**Available data:**
● ● ● ● ●
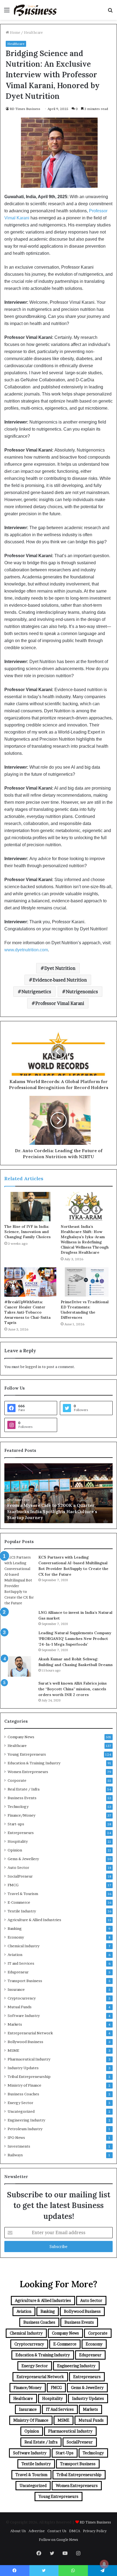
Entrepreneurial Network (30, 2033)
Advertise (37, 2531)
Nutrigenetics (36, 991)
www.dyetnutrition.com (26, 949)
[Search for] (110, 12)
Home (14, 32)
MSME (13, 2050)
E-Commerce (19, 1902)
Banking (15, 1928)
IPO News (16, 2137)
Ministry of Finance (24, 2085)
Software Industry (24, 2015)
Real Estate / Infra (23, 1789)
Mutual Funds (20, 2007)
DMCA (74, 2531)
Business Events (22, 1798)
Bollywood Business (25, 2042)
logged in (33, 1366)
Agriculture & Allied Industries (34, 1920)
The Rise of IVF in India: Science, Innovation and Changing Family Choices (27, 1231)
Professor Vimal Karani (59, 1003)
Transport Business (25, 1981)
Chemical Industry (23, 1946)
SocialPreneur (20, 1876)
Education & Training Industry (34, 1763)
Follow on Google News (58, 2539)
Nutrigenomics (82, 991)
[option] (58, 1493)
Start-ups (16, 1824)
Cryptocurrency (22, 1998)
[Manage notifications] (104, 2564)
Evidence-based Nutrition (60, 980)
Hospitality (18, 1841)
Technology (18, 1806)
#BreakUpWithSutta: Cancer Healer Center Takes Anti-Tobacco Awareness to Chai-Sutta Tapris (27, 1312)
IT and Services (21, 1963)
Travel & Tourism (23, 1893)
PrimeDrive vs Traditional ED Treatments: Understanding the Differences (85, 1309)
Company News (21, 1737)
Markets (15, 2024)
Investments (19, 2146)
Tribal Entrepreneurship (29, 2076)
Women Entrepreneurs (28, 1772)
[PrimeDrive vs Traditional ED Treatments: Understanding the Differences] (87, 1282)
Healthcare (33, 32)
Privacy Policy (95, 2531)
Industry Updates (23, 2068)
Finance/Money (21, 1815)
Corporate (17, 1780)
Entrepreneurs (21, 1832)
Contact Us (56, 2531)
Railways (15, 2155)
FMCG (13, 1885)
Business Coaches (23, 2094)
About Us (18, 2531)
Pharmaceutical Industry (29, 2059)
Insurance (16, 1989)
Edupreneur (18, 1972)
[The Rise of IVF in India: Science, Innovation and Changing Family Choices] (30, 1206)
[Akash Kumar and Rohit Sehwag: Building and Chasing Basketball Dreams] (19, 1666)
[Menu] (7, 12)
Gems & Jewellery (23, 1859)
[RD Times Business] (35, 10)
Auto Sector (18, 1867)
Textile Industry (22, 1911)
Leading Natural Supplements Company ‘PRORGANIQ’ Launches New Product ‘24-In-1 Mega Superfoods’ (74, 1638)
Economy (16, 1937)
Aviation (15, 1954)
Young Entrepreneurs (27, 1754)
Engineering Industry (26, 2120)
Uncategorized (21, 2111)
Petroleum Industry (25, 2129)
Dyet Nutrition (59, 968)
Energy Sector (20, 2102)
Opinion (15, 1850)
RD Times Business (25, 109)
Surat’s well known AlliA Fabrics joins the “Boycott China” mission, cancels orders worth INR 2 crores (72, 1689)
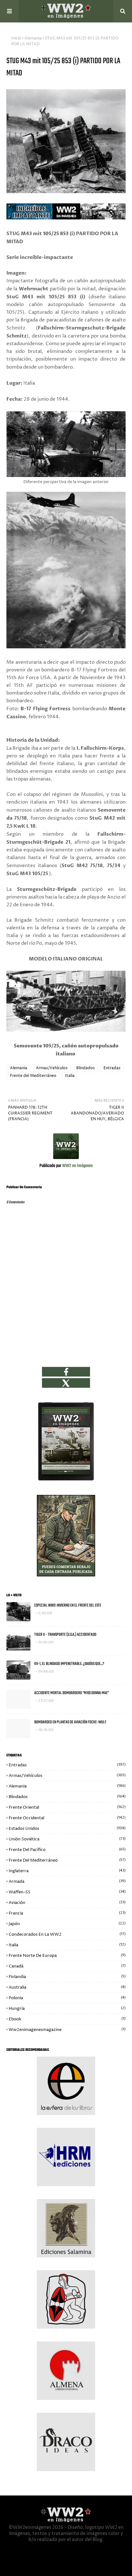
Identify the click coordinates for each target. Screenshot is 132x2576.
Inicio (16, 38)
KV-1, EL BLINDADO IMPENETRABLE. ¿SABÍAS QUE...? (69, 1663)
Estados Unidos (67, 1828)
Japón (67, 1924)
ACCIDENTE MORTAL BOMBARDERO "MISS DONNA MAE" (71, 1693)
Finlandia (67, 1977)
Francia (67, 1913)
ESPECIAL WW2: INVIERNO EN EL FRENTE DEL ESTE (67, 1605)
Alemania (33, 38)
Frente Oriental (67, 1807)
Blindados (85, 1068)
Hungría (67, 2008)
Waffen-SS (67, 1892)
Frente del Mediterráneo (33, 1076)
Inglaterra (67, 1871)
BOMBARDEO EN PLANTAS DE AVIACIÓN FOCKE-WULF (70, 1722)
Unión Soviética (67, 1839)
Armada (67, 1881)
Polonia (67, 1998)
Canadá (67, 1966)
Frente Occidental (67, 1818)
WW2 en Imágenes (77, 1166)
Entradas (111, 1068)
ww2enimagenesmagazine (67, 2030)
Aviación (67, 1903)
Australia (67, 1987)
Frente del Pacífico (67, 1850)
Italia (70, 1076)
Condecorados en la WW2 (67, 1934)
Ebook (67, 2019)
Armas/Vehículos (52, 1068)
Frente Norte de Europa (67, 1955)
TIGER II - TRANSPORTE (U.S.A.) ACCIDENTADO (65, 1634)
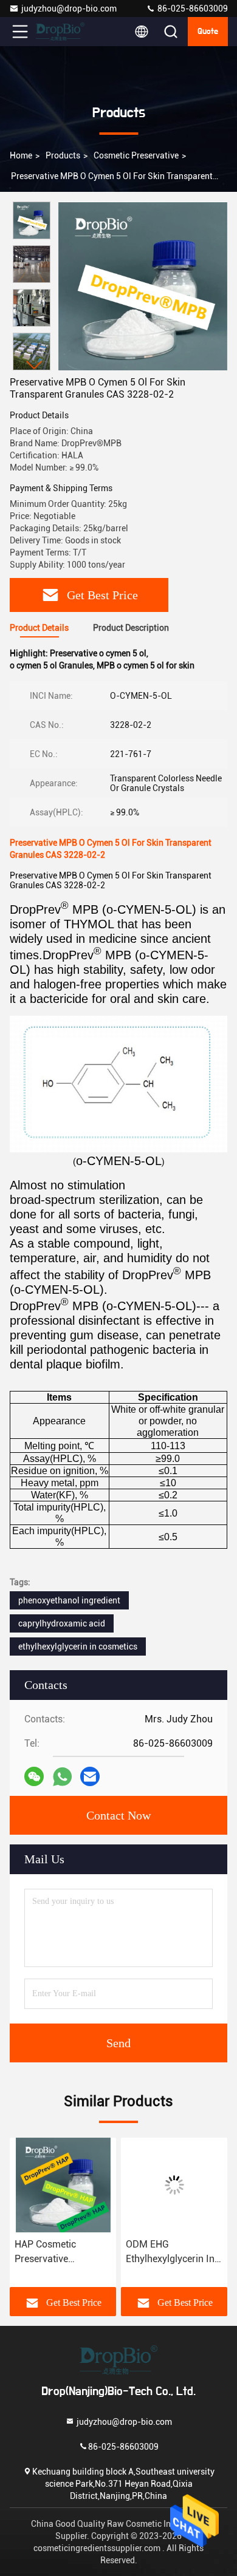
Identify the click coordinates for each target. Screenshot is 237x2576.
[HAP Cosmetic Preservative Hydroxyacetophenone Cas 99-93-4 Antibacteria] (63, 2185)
● ● ● ● ●
**Work order:** Set down the records above exactly as written, beginning with the first line and ending with the line that contains "Cryptocurrency (22, 1998)", and do not include pictures.

**Solution:**
Entrepreneurial Network (30, 2033)
Advertise (37, 2531)
Nutrigenetics (36, 991)
www.dyetnutrition.com (26, 949)
[Search for] (110, 12)
Home (14, 32)
MSME (13, 2050)
E-Commerce (19, 1902)
Banking (15, 1928)
IPO News (16, 2137)
Ministry of Finance (24, 2085)
Software Industry (24, 2015)
Real Estate / Infra (23, 1789)
Mutual Funds (20, 2007)
DMCA (74, 2531)
Business Events (22, 1798)
Bollywood Business (25, 2042)
logged in (33, 1366)
Agriculture & Allied Industries (34, 1920)
The Rise of IVF in India: Science, Innovation and Changing Family Choices (27, 1231)
Professor Vimal Karani (59, 1003)
Transport Business (25, 1981)
Chemical Industry (23, 1946)
SocialPreneur (20, 1876)
Education & Training Industry (34, 1763)
Follow on Google News (58, 2539)
Nutrigenomics (82, 991)
[option] (58, 1493)
Start-ups (16, 1824)
Cryptocurrency (22, 1998)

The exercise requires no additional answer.